#### [Given problem 1]
In the snowblower forum thread, reproduce everything from "Just one of" down to "got something special.", swapping "second gear" for "third gear".

#### [Text segment]
# EOD picture challenge. Anyone crush mine? Wet compact snow, Powerboost power!



## dagjohnsen56 (Dec 7, 2021)

Just one of these moments with my incredible Simplicity Signature P1728EX. Went straight thru in second gear! This is when you know you got something special.


----------



## Yanmar Ronin (Jan 31, 2015)

A gauntlet has been tossed. 😁 

Smoke 'em if ya got 'em. 🍻


----------



## Yanmar Ronin (Jan 31, 2015)

Dag, I'd like to move this to general snowblower discussion or the lounge, so as to include all brands.

What say ye?


----------



## dagjohnsen56 (Dec 7, 2021)

Yanmar Ronin said:


> Dag, I'd like to move this to general snowblower discussion or the lounge, so as to include all brands.
> 
> What say ye?


I think that is a great idea, please move it


----------



## Yanmar Ronin (Jan 31, 2015)

OK here we are. Show us what that shiny paint can do.  🍻


----------



## nwcove (Mar 2, 2015)

edit .....pic posted below


----------



## Yanmar Ronin (Jan 31, 2015)

nwcove said:


> a few years back.


Bad link? Won't spool for me.


----------



## dagjohnsen56 (Dec 7, 2021)

Yanmar Ronin said:


> Bad link? Won't spool for me.

Data for locating visible targets:
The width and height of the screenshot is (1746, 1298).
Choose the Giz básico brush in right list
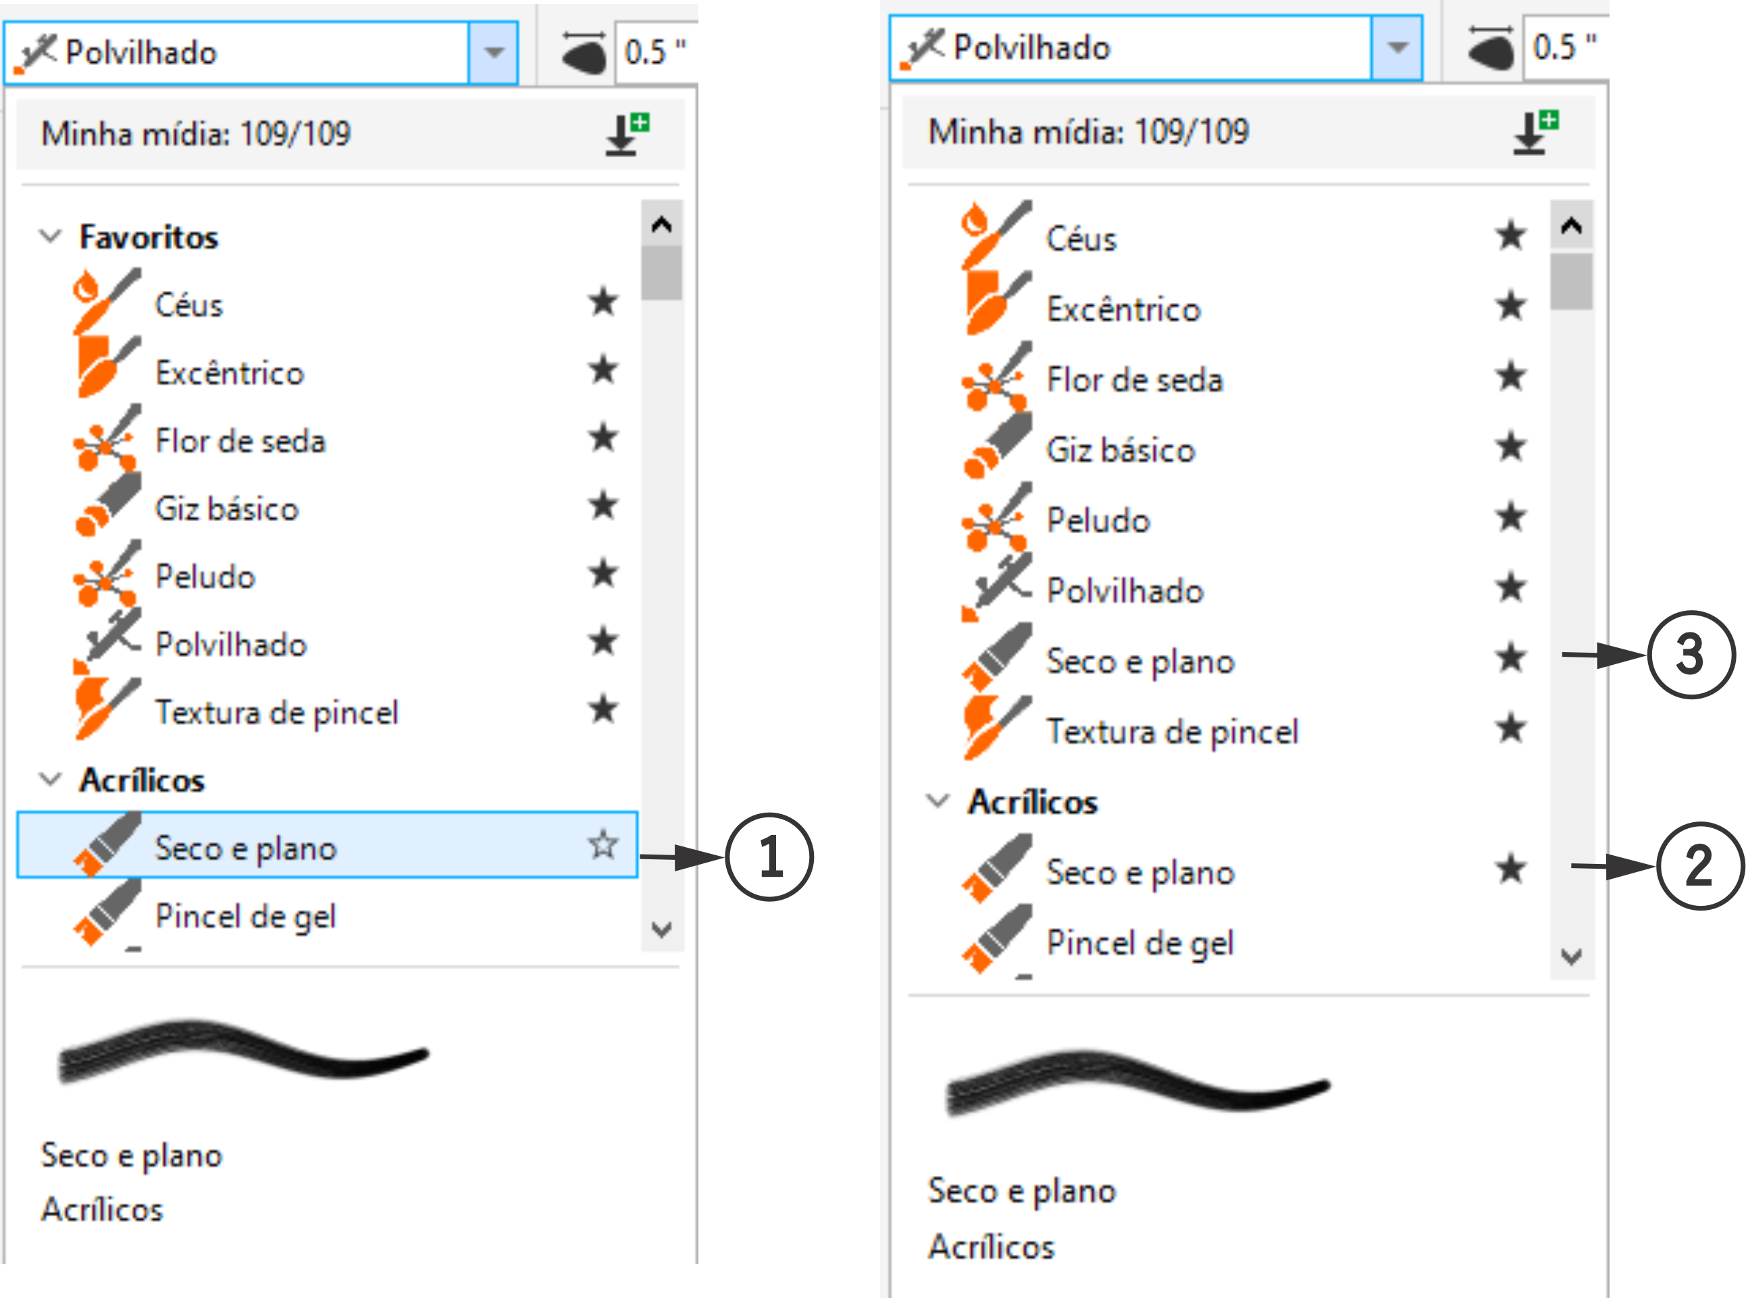pyautogui.click(x=1120, y=450)
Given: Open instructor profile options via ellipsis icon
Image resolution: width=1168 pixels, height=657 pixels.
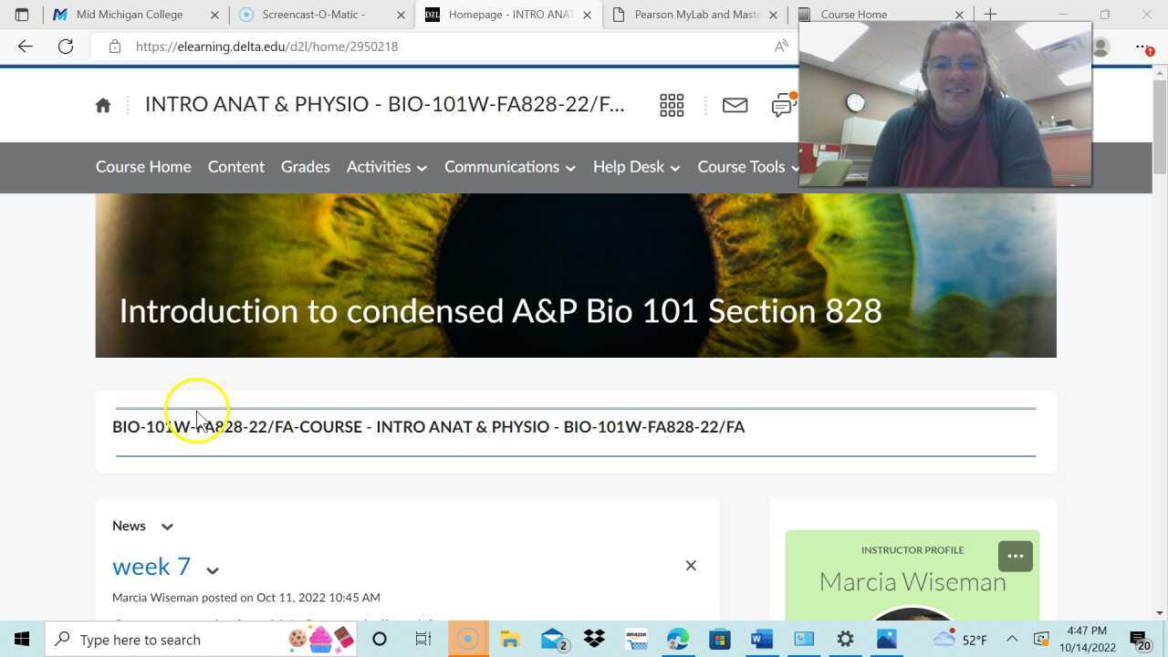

#### [Given problem 2]
Put the lines of the records above into a numbered list, omitting blank lines and leaving the pictures out.

#### [Answer 1]
Just one of these moments with my incredible Simplicity Signature P1728EX. Went straight thru in third gear! This is when you know you got something special.

#### [Answer 2]
1. The width and height of the screenshot is (1746, 1298).
2. Choose the Giz básico brush in right list
3. pyautogui.click(x=1120, y=450)
4. Given: Open instructor profile options via ellipsis icon
5. Image resolution: width=1168 pixels, height=657 pixels.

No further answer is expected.